I’ll start with the confession: I do not know if it was a double bass or a bass or a cello. But at what has become a banquet hall at the Taj, my parents took us for tea once a month and we listened to old jazz standards live. The one that is stuck in my head went, ‘Blue, blue my heart is true’ and I do not know if that is the name or the chorus or some random words or anything.
Blue remains my favourite colour, though at 6 I did not get the other meanings the colour acquired in the world of music, and my heart has remained true to jazz and the blues ever since. My parents’ connection to jazz was limited to interpretations of Bach by some famous person I do not know but probably should, so I was on my own here. My parents did not take me to afternoon jam sessions at Churchgate’s Astoria Hotel, just my luck. Perhaps children of 6 were not welcome.
By the time I was back in Bombay and in my early 20s, jazz was ultimate cool. All right, I was unfaithful with frequent forays into rock but never for too long and I never strayed very far. It was all at Rang Bhavan, where you heard everyone from Sadao Watanabe to Illinois Jacquet and Tania Maria, smelt the weed, watched the long hairs, ate awful samosas, looked superior and pretended you weren’t headbanging at the India’s Top Rock Band Doing Covers concert at the same place a week ago. Hey, most of the jazz audience had been there anyway, so it was indiscretion with mutual consent.
One of the worst things about growing old…er is the discovery that you must have looked really stupid when you were young. Someone in their 30s said how lucky I was to be born in the ‘60s — the cool era. I was 8 when the ‘60s ended, so cool was still something to do with stormy weather.
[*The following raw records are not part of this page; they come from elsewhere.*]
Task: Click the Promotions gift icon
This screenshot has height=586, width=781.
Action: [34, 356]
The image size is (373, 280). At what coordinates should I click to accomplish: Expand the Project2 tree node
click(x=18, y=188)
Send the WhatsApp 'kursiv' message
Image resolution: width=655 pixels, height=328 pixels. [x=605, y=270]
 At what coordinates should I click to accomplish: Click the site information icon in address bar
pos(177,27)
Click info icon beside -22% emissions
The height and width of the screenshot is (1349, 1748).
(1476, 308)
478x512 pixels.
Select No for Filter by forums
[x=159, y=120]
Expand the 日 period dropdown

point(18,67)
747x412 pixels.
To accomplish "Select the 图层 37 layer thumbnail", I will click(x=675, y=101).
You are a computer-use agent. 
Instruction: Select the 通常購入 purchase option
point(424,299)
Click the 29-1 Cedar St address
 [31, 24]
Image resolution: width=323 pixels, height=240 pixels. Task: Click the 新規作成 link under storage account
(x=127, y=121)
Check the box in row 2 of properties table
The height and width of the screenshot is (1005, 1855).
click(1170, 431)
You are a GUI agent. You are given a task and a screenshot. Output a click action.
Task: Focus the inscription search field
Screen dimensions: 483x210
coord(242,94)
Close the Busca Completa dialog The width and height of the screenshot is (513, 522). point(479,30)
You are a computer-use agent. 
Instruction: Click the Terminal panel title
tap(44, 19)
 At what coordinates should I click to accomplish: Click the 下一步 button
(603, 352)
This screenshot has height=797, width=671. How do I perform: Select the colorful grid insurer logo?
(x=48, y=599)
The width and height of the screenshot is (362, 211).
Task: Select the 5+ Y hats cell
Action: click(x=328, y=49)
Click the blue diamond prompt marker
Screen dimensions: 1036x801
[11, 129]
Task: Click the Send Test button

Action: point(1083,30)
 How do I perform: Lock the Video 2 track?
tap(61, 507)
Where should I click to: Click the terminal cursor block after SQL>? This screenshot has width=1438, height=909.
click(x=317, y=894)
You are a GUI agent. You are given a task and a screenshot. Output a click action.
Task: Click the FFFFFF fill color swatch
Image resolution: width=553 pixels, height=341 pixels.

Now, the Yatra’s gone replaced by an Utsav, the cool cats of old are droopy, the wannabes are as annoying as we must have been at that age, the organisers tell you that they’re giving you not jazz greats but great jazz but… Should I cry me a river, take five, do a moondance, wade in the water or just take the A train to Bandra and shake my tailfeather? The last one, I think. I might still have it in me.